* WHAT YOU HAVE TO DO *
Without copying the images, write out all the entries below verbatim.

Recorded data
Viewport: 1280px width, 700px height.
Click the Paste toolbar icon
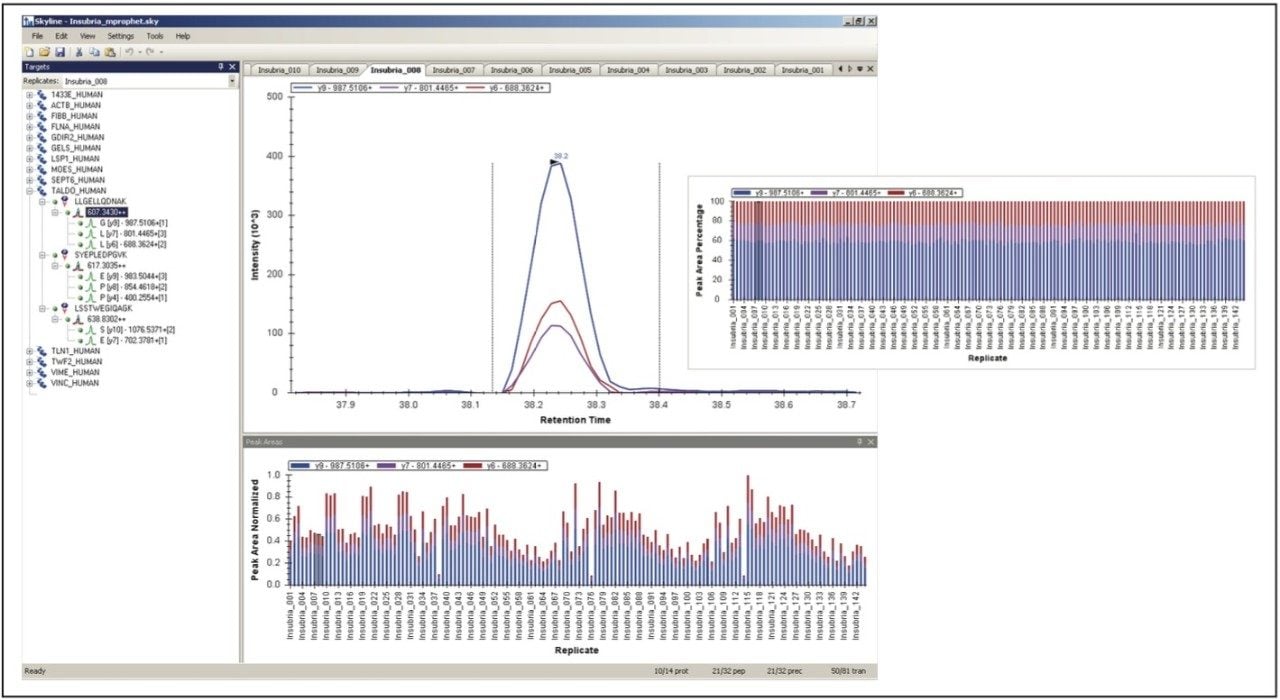click(x=110, y=50)
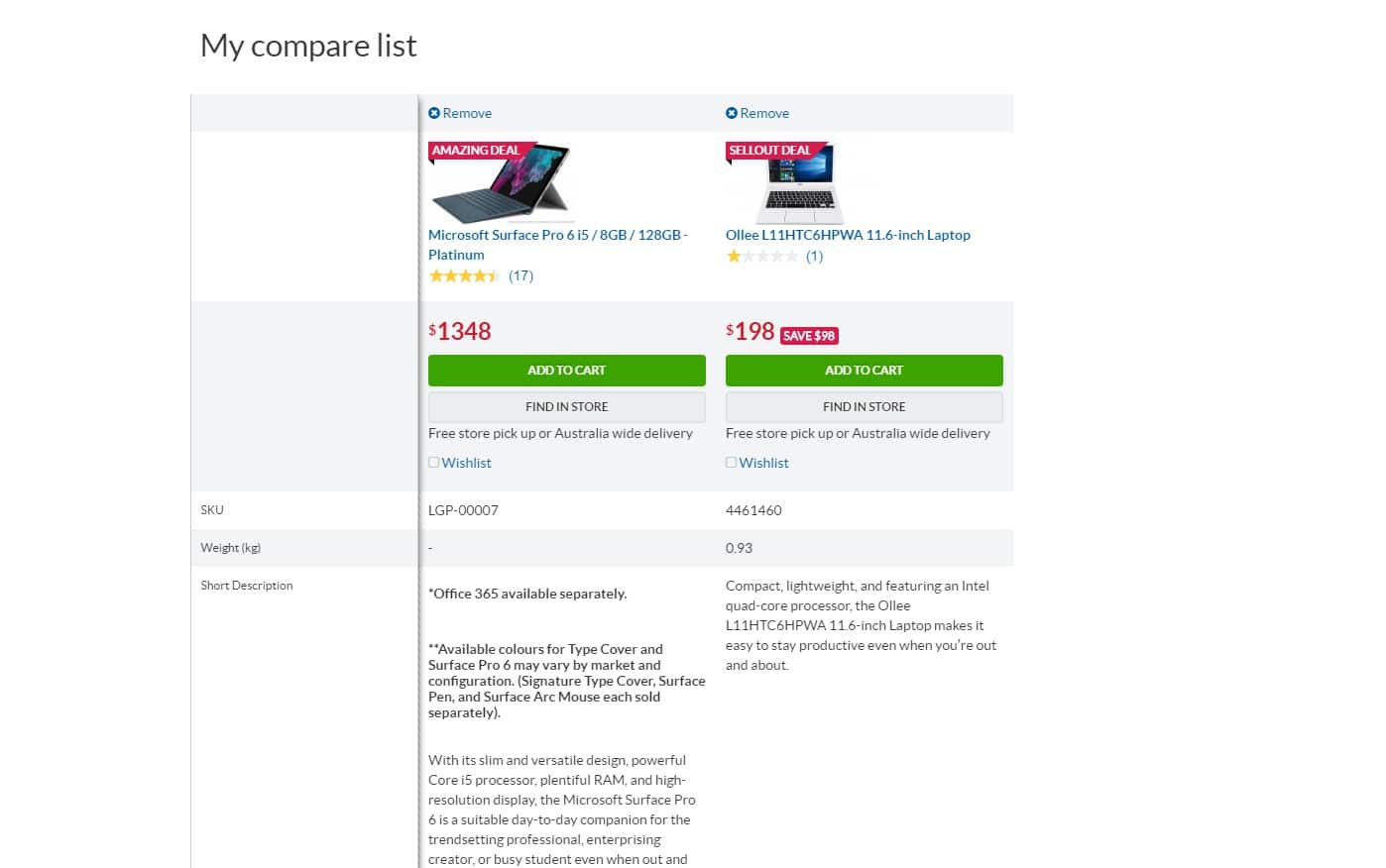Add Microsoft Surface Pro 6 to cart
1386x868 pixels.
click(x=566, y=371)
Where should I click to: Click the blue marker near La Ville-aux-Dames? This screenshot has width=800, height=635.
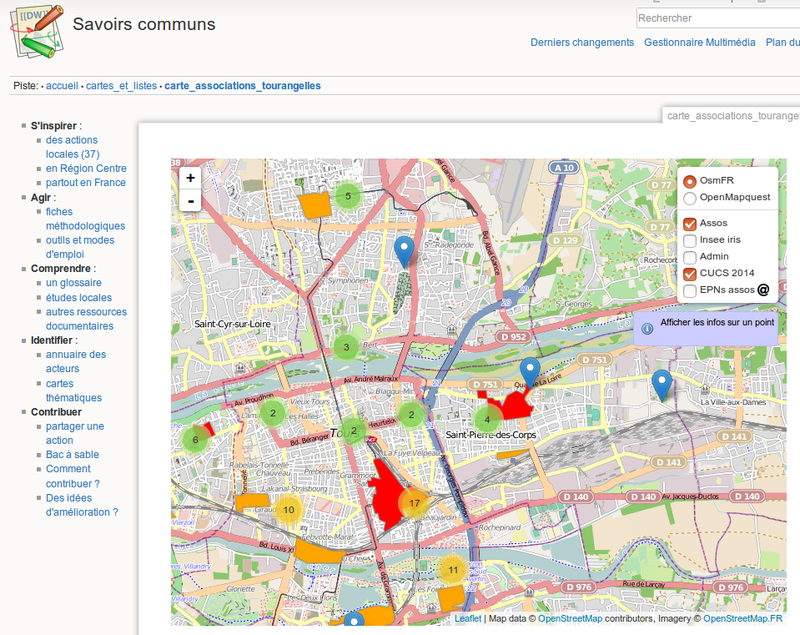pyautogui.click(x=661, y=383)
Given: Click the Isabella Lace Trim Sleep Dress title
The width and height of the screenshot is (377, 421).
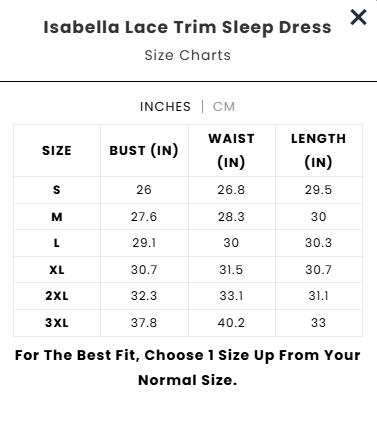Looking at the screenshot, I should pyautogui.click(x=188, y=27).
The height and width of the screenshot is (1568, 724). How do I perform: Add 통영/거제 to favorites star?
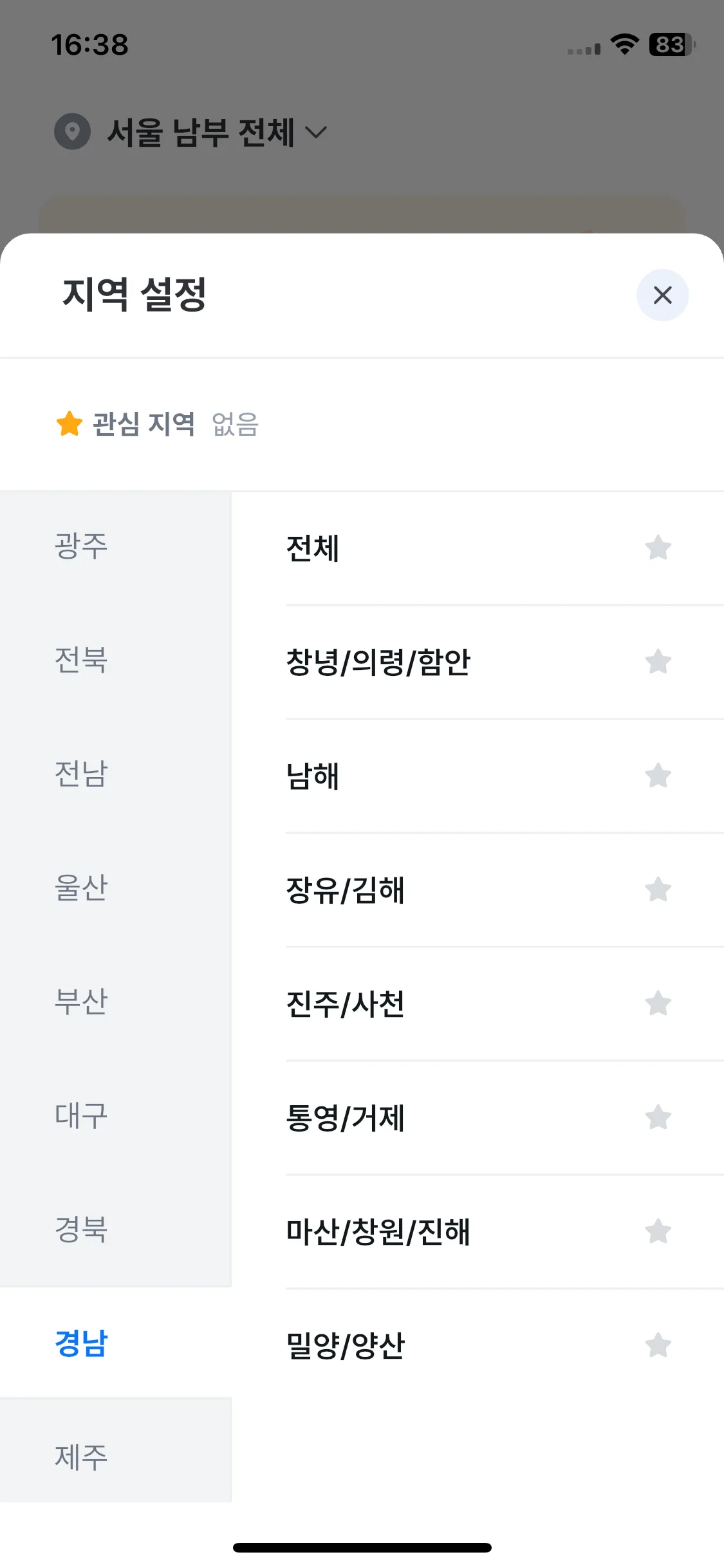(x=658, y=1117)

* WRITTEN REPLY *
Viewport: 1280px width, 700px height.
Click the Paste toolbar icon
click(x=110, y=50)
Add Microsoft Surface Pro 6 to cart
1386x868 pixels.
click(x=566, y=371)
Where should I click to: Click the blue marker near La Ville-aux-Dames? This screenshot has width=800, height=635.
pyautogui.click(x=661, y=383)
Given: Click the Isabella Lace Trim Sleep Dress title
The width and height of the screenshot is (377, 421).
Looking at the screenshot, I should pyautogui.click(x=188, y=27).
The height and width of the screenshot is (1568, 724). How do I perform: Add 통영/거제 to favorites star?
(x=658, y=1117)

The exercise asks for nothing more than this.